With pictures omitted, the line containing "This screenshot has width=1024, height=559." and all later lines of the records below are to be restated word for word.

##### Given entries #####

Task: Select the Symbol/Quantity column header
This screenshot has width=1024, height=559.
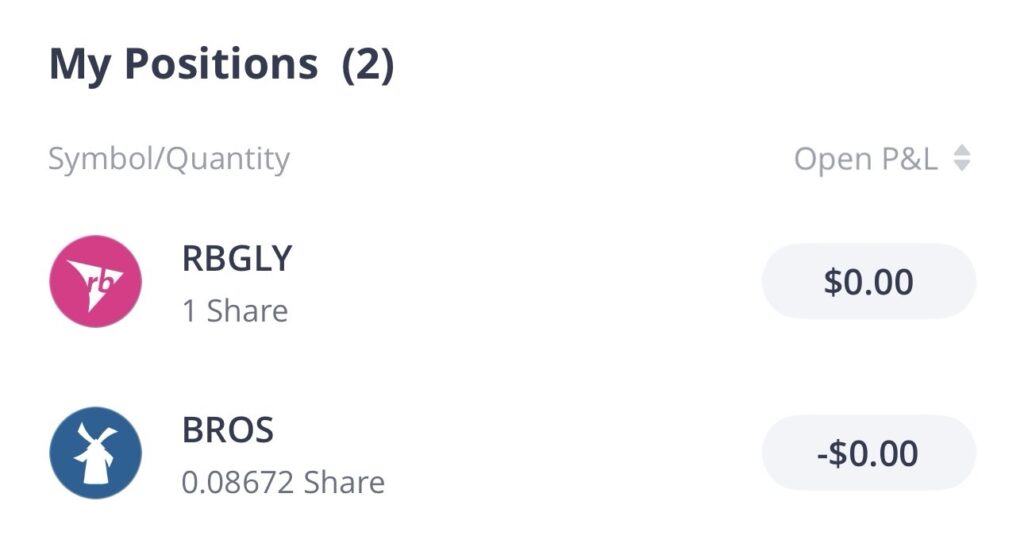Action: coord(169,158)
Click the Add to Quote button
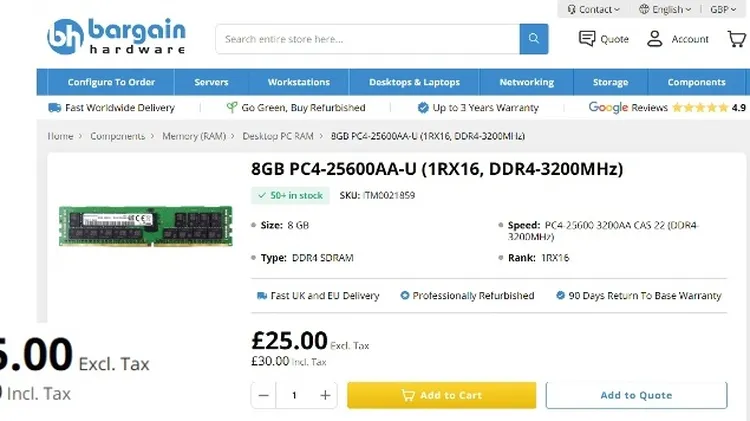The image size is (750, 421). coord(636,395)
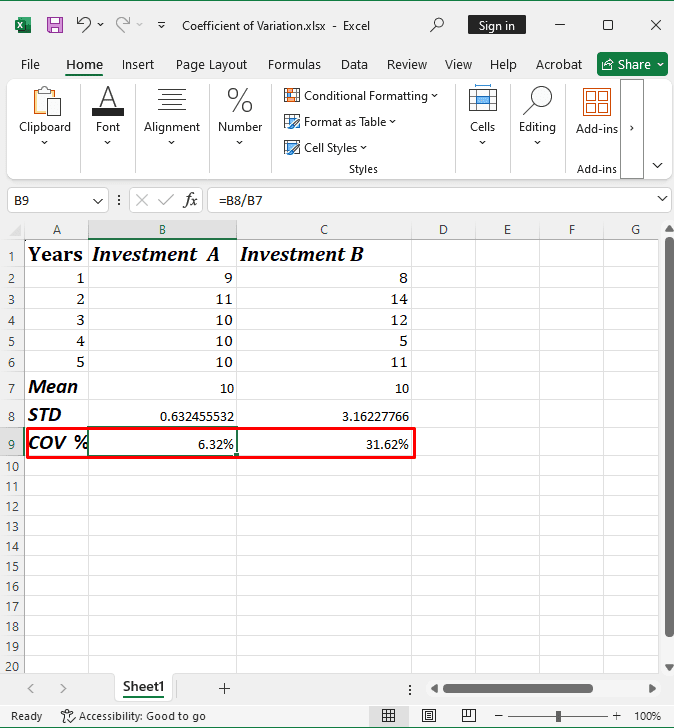Open the Formulas ribbon tab
The height and width of the screenshot is (728, 674).
[294, 64]
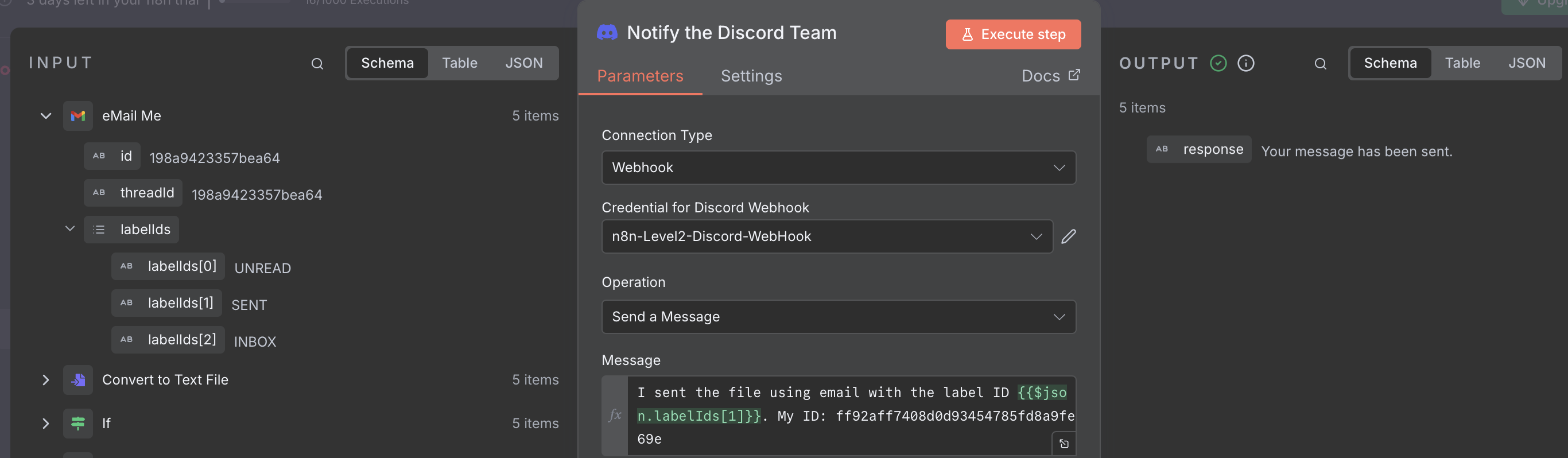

#####

## Response to the exercise
This screenshot has width=1024, height=559.
Action: coord(169,158)
Click the Add to Quote button
The image size is (750, 421). coord(636,395)
Open the Formulas ribbon tab
The height and width of the screenshot is (728, 674).
[294, 64]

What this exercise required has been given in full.